Share your dilemmas and get honest opinions from other Mumsnetters.

To say you don’t leave a 7yr old home alone?

79 replies

PsychoPumpkin · 21/01/2018 19:56

So as not to drip feed, here’s the brief history between my DD1s Dad & I.

I had DD when I was 18 & he was 20, he left us when she was 6 months old.
She is 7 now and he has had her EOW since the split.
He has a long term GF, i’m Married & have had two more children.
We all get along & communicate well.

The issue is that I have picked our DD up from his house this evening & she has told me that he left her home alone while he picked his GF up from work. She couldn’t give me a length of time more specific than ‘about a quarter to a half of a Harry Potter film’.

She said she was fine and ‘entertained herself’ But was left with no way to contact him if she was in any trouble. She’s a sensible girl but I wouldn’t leave her home alone, she’s accident prone.

I haven’t asked her dad about it yet because I know that no harm came to her, but I’m annoyed because I know that it could have done. I feel it was seriously poor judgement.

How do I handle this?

OP posts:
HuskyMcClusky · 22/01/2018 07:55

Tornado, ‘alone’ is the operative word.

A child at home alone while you’re out driving a car has no backup if anything goes wrong. A child in a pool changing room is highly unlikely to actually be alone. And presumably you will be a few metres away and in to check on them if they take too long.

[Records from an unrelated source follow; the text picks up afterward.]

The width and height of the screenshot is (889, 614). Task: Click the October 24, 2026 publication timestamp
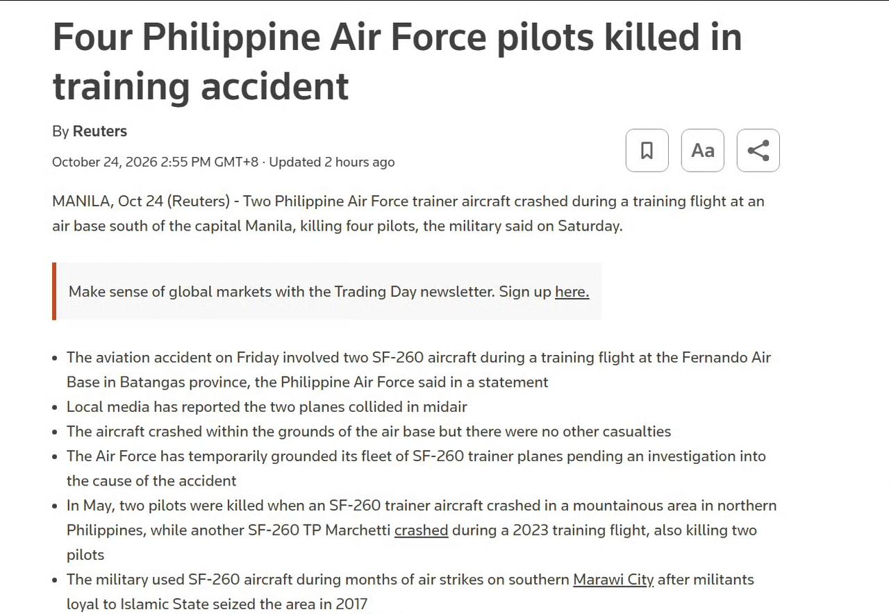pyautogui.click(x=155, y=162)
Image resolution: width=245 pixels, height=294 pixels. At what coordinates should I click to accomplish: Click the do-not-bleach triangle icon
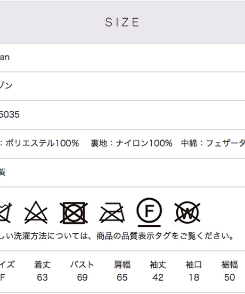tap(36, 213)
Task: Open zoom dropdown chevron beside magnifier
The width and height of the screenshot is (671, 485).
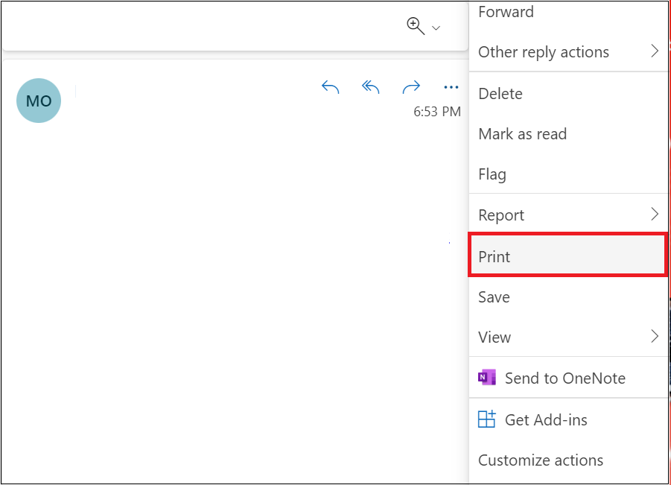Action: (436, 28)
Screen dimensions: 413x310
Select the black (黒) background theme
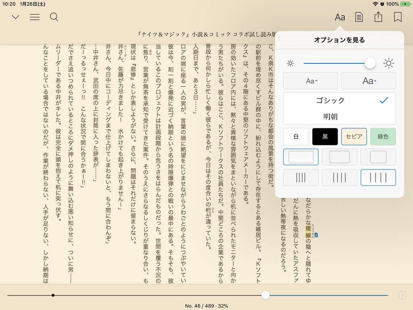[325, 136]
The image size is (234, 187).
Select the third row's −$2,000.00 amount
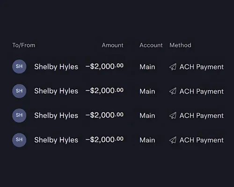pos(104,115)
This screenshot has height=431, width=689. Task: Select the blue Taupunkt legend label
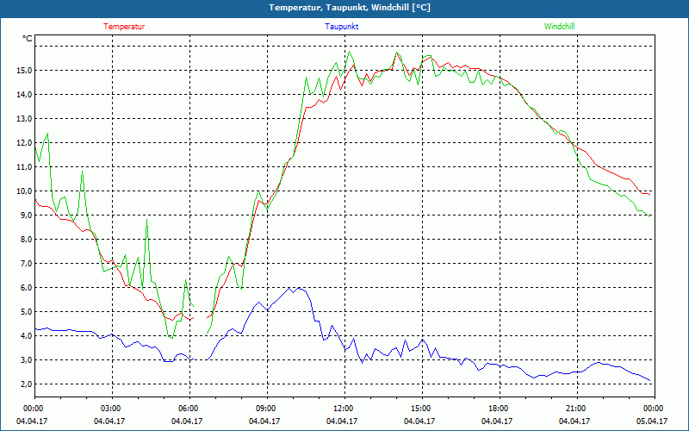pos(342,27)
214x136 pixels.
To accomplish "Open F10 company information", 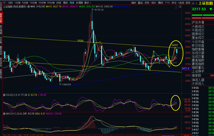I will pyautogui.click(x=168, y=2).

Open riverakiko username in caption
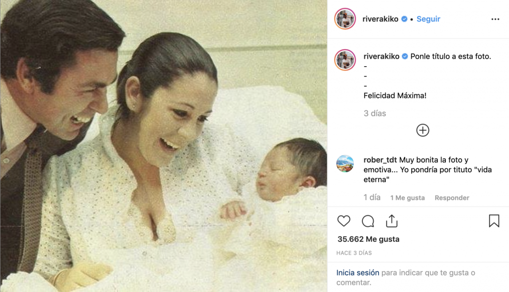(381, 56)
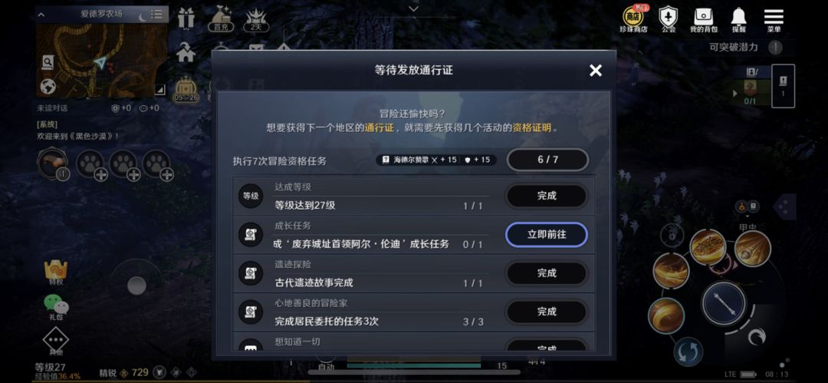Toggle the minimap list view icon

pos(156,15)
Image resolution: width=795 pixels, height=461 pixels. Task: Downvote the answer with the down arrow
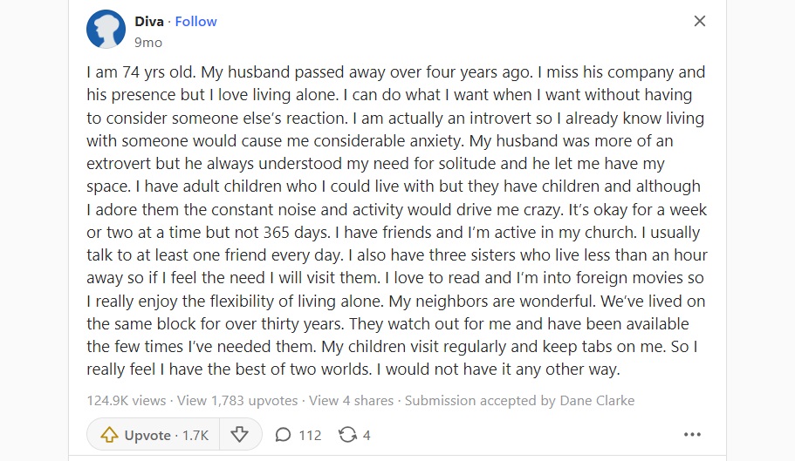(x=239, y=435)
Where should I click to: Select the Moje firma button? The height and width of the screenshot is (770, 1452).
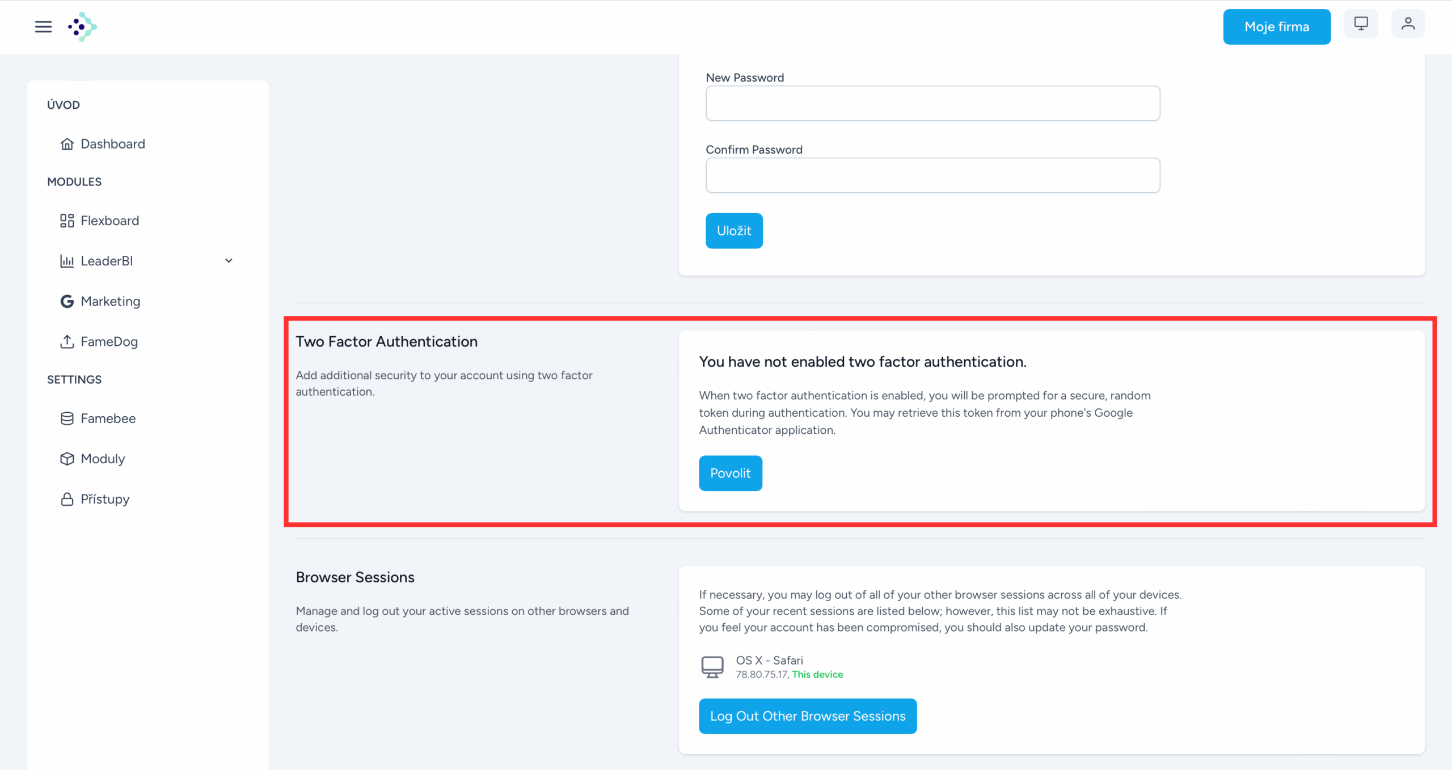(x=1277, y=27)
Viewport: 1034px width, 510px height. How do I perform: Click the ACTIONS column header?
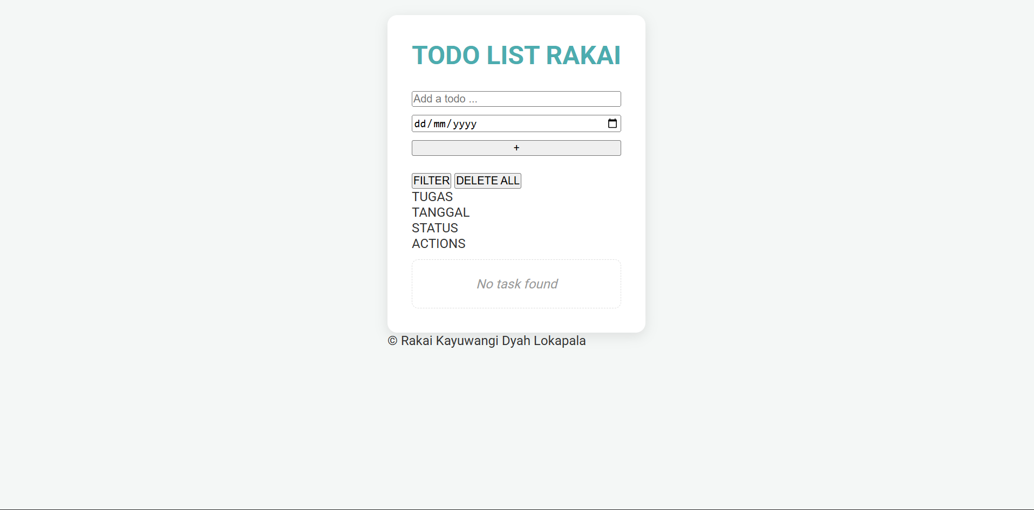(438, 244)
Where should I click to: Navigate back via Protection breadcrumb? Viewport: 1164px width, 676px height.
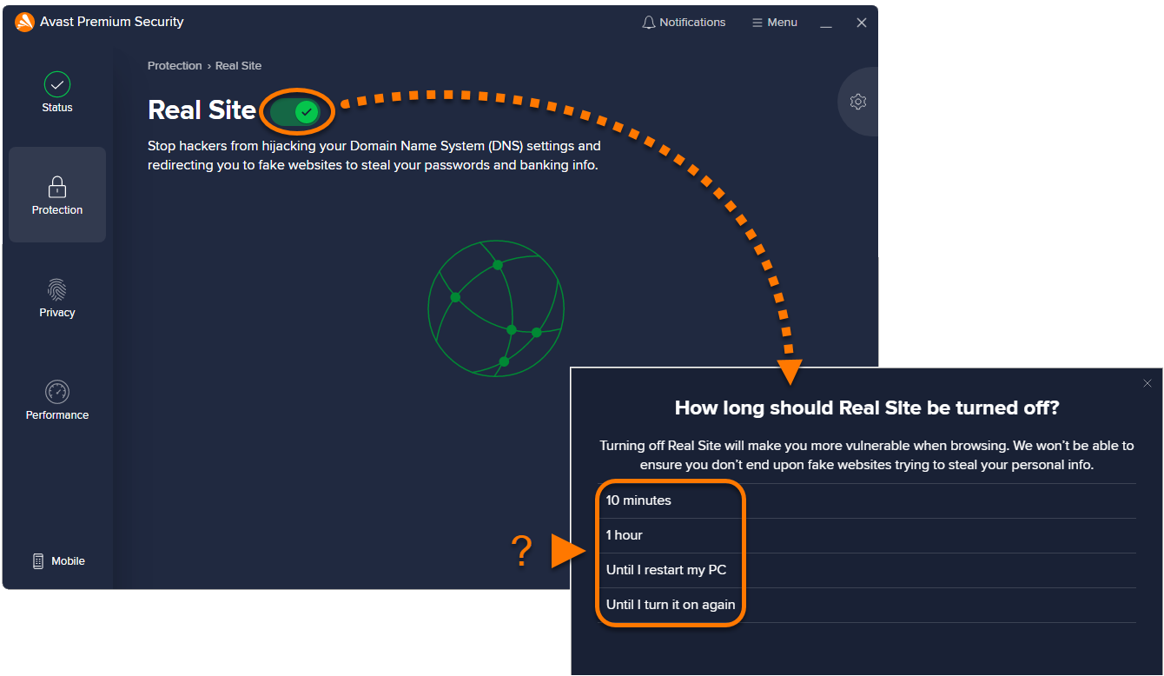(x=175, y=66)
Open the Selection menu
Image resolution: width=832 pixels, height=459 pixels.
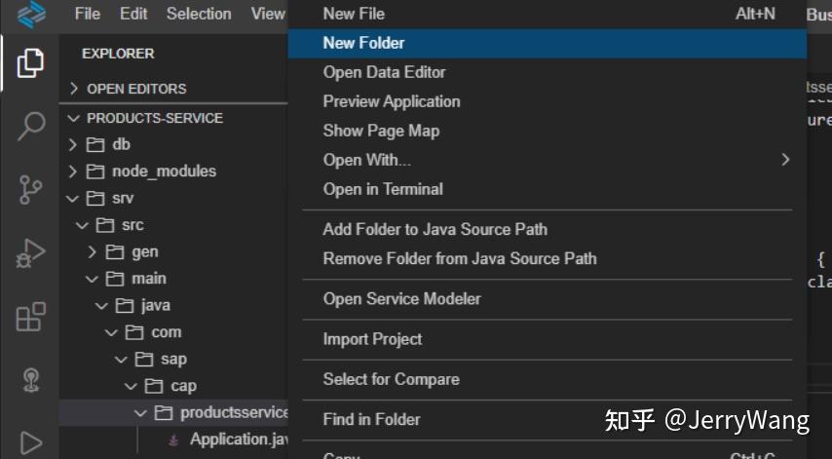(199, 14)
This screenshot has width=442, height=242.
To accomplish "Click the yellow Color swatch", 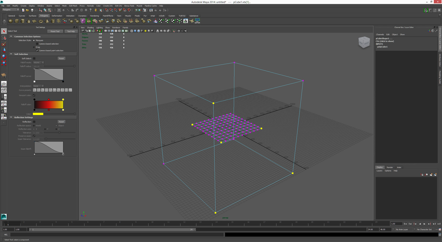I will pyautogui.click(x=38, y=114).
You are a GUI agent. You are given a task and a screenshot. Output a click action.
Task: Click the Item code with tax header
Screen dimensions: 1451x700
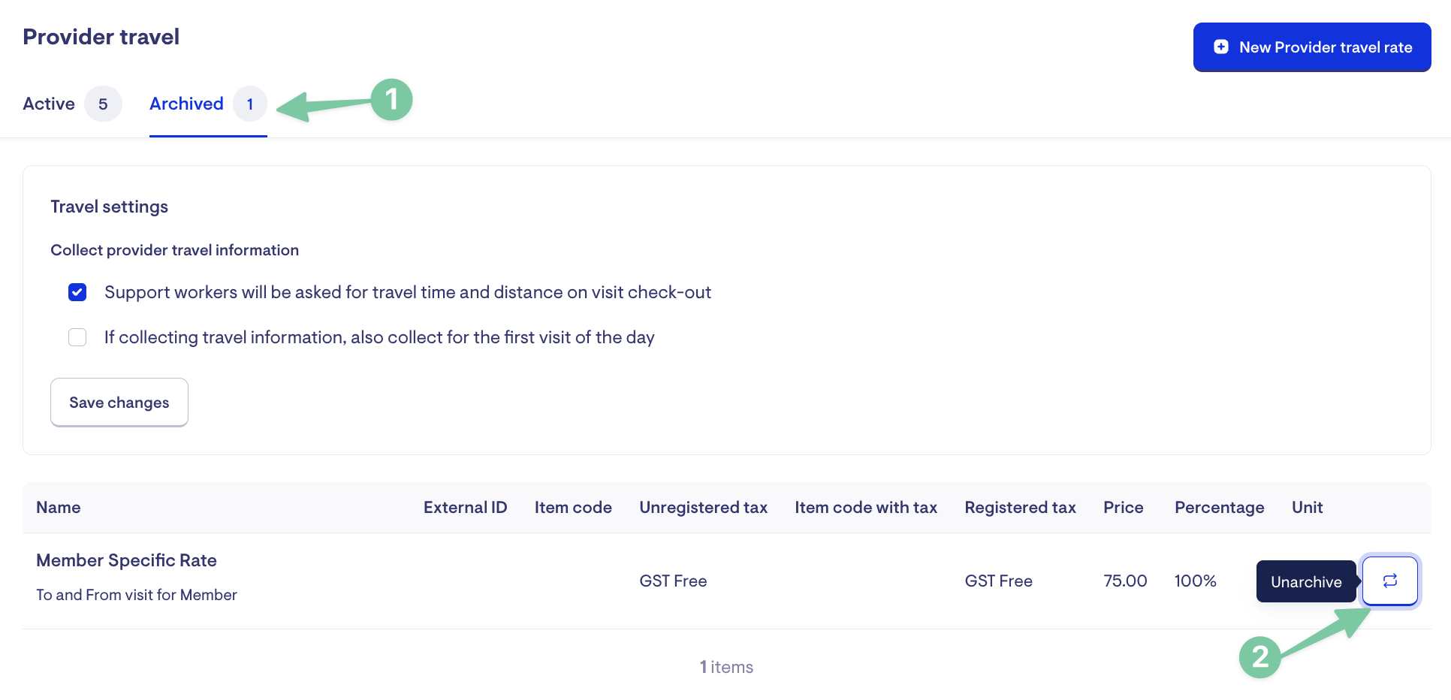click(866, 508)
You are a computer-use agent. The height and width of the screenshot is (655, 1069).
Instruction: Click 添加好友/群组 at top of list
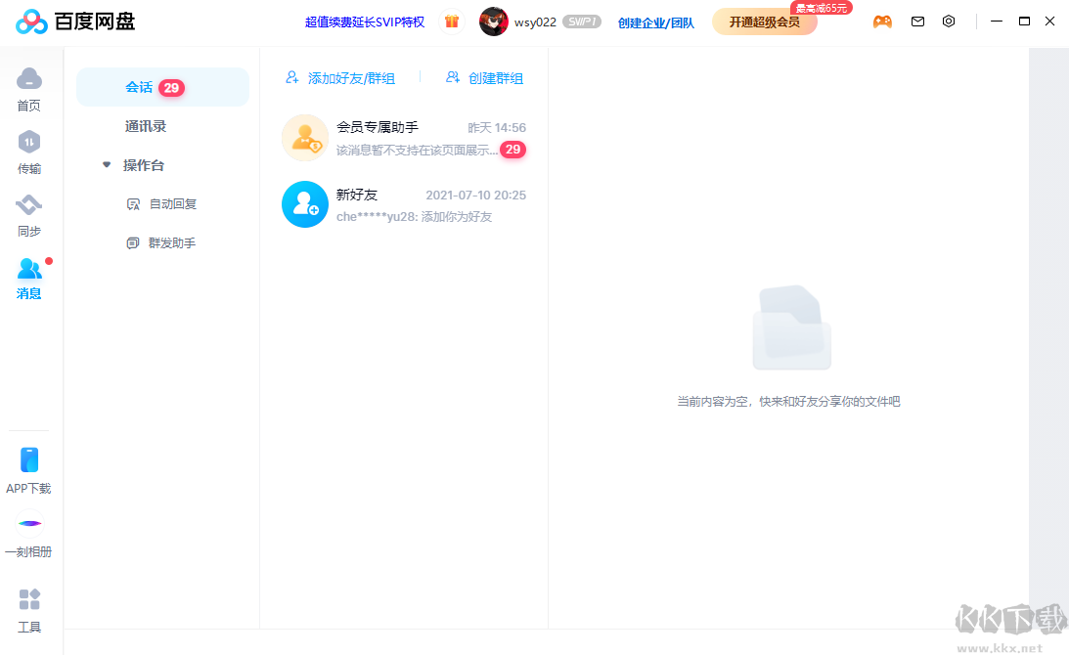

HuskyMcClusky · 22/01/2018 07:59

Put it this way: if my child was going to slip over and bang their head, I’d rather they did it in a public change room than alone in a locked house.

FizzyGreenWater · 22/01/2018 09:47

It's more about the lack of means to communicate. If he'd got stuck in traffic, been delayed, or worse still had an accident, he wouldn't have been able to let her know. She had no means of letting anyone else know that she was alone, either. It's not ideal to start with, but the fact that there was no phone accessible AT ALL would make me go nuts. Leaving her for half an hour plus (it won't have been 15 mins) with clear instructions to call him/you/999 if anything happened, and him saying I'll be 30 mins max and if I'm at all later I will call and you must pick up the phone - that's a world away from leaving her alone with no means of communication. If he'd had an accident and been incapacitated, NO ONE would have known she was alone and she would have, eventually, just had to go looking for help alone once it got dark and she got scared enough. Yes, totally tiny chance that would happen, but perfectly possible so you DON'T take that chance. That's what I'd be fuming at.

Say this to him. What the hell does he think would have happened in an emergency? He put no safety plan in place and left her vulnerable. What would have been his first thought if he'd woken up 24 hours later in hospital?

When you have care of a 7 year old or even a ten year old, yes, deciding on levels of responsibility is one thing, but he didn't do that. He left her trapped, with no means of getting help or instructions of what to do if things didn't go to plan.

This is what you don't 'leave' - yep say fair enough it won't happen again BUT this highlights that we absolutely have to talk about risk assessing as she does get to the age where we will both be giving her more freedom. It sounds as if his awareness of risk is severely lacking and you need to talk about that for her to be a safe older child in his care.

ThisLittleKitty · 22/01/2018 09:52

I've never seen a 4 year old walking the streets alone that's all. Here people would report it to the police.